-- Start DATA EXCERPTS --

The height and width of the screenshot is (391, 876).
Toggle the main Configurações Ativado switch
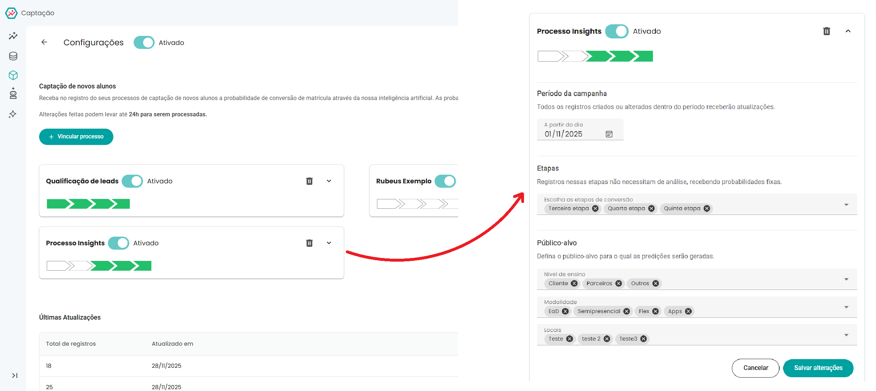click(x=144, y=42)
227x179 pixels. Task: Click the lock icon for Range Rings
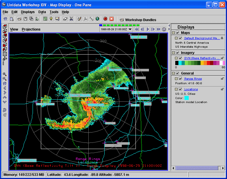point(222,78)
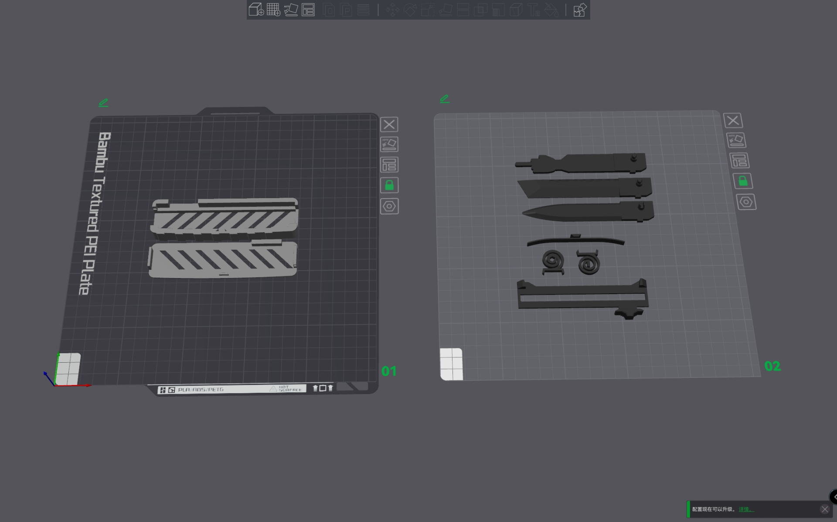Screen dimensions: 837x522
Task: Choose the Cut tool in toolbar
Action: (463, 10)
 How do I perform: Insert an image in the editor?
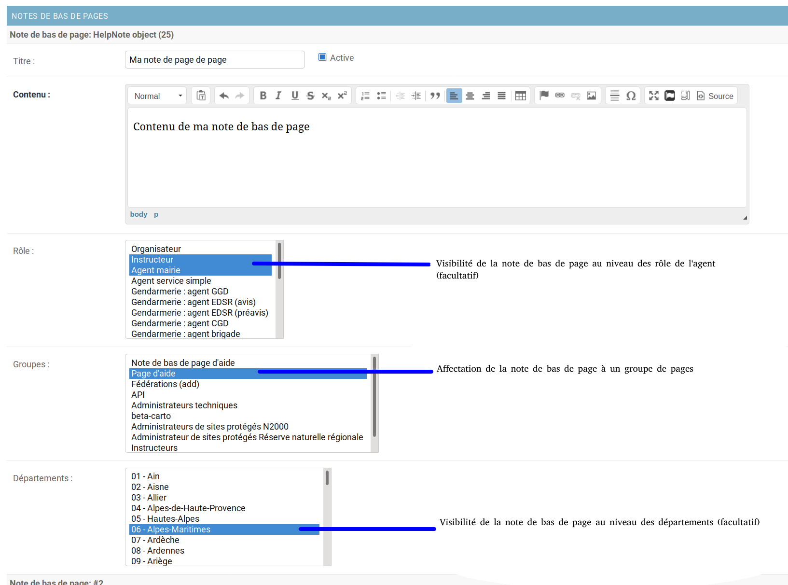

-- End DATA EXCERPTS --

**THE EXERCISE**
Copy every line of the records above word for word, leaving out the pictures.

**EXERCISE RESULT**
The height and width of the screenshot is (391, 876).
Toggle the main Configurações Ativado switch
click(x=144, y=42)
227x179 pixels. Task: Click the lock icon for Range Rings
point(222,78)
Screen dimensions: 837x522
Task: Choose the Cut tool in toolbar
Action: (463, 10)
 How do I perform: Insert an image in the editor?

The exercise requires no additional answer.